[YOUR TASK]
Which of the lines below contain the word "label"? Copy each of those lines in full.

[EXERCISE INPUTS]

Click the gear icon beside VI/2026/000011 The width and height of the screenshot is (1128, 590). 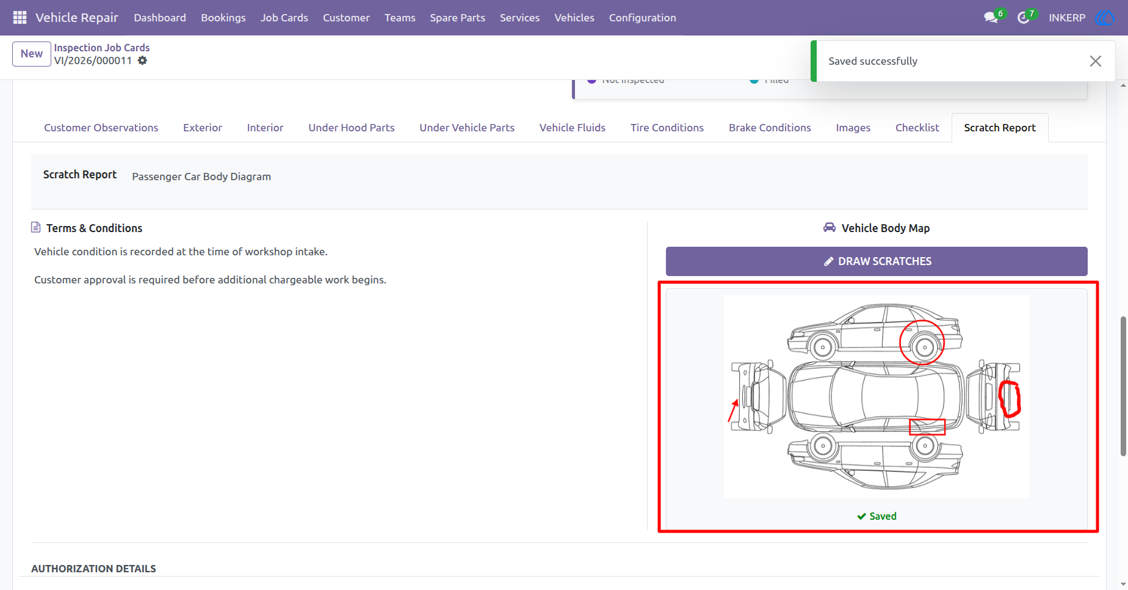point(142,60)
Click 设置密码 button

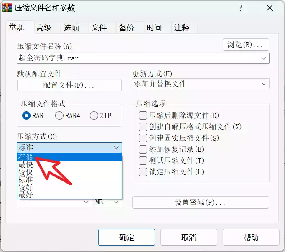200,203
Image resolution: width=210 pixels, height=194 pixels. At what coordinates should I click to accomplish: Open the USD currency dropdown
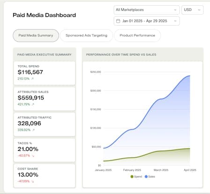[193, 10]
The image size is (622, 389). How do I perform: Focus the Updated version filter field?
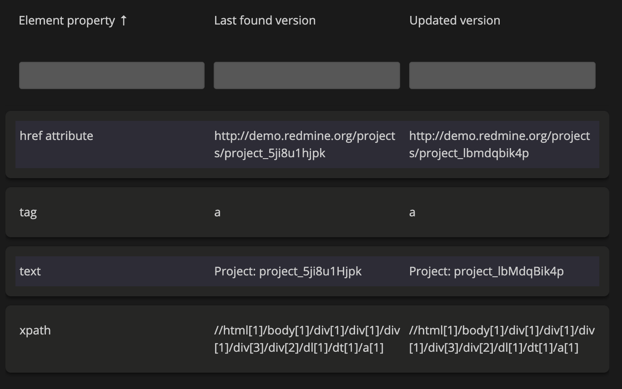tap(502, 75)
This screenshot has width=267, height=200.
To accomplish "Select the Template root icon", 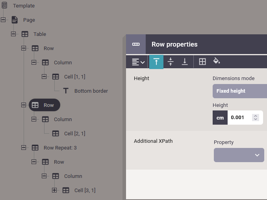I will 4,6.
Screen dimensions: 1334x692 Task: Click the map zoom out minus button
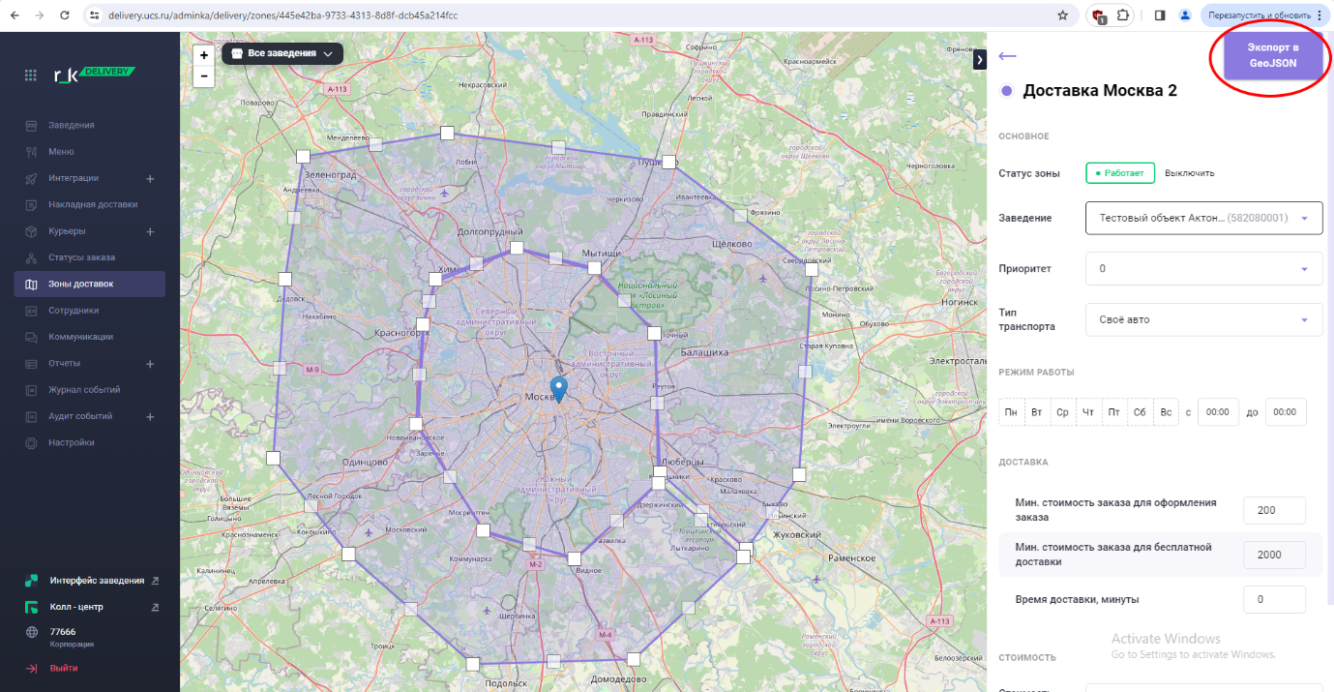[203, 76]
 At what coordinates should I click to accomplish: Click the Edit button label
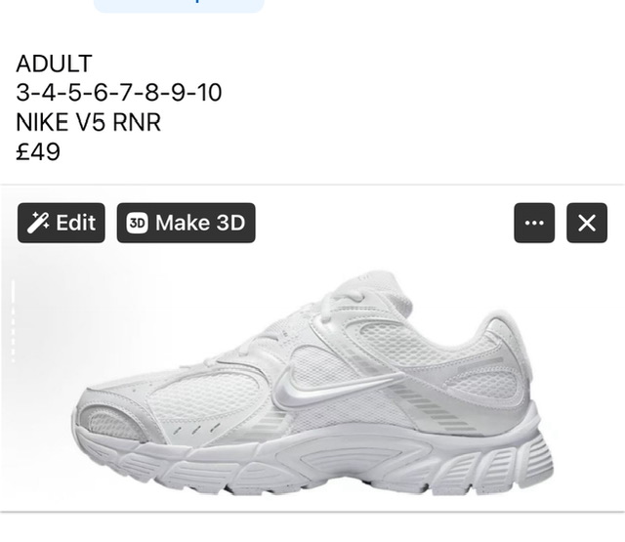click(x=76, y=223)
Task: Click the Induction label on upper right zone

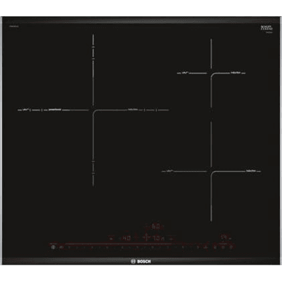Action: click(235, 73)
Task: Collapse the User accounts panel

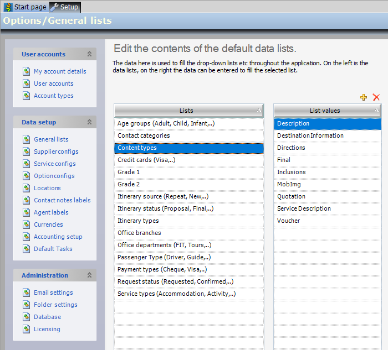Action: [x=89, y=54]
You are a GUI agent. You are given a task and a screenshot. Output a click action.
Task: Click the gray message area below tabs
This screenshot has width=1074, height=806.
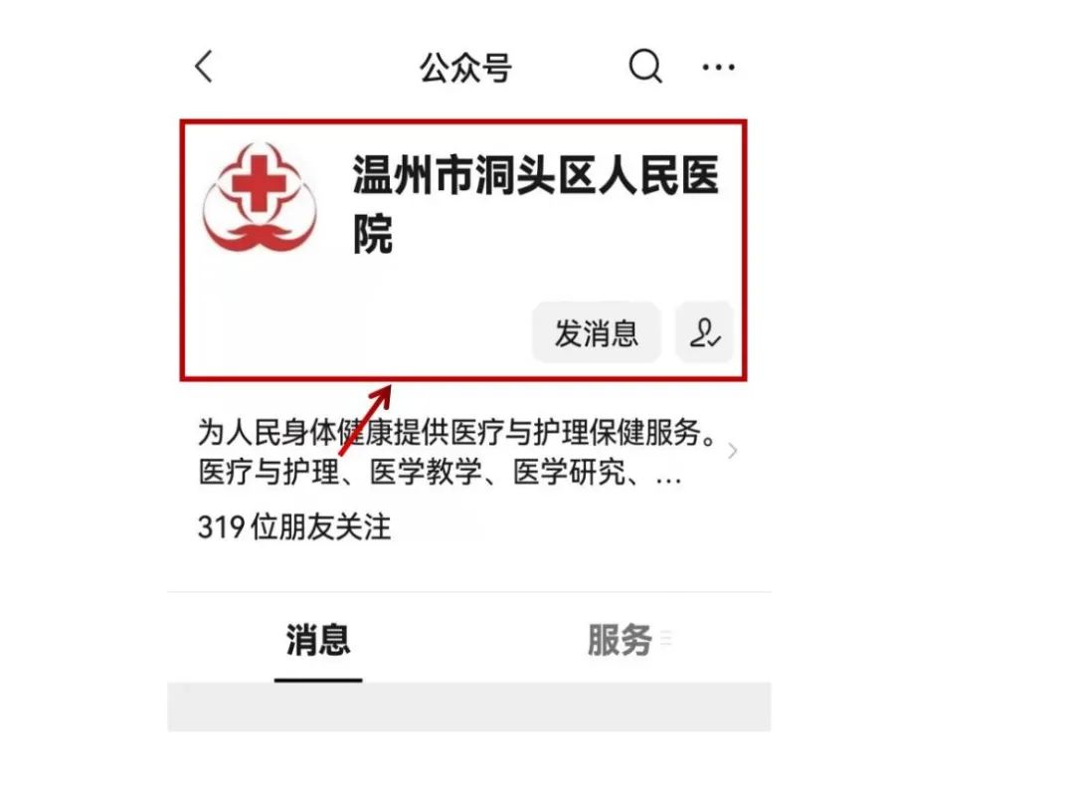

[RESULT FOR THIS TASK]
 At what coordinates should I click to accomplish: Click the Edit button label
Task: Click the Induction label on upper right zone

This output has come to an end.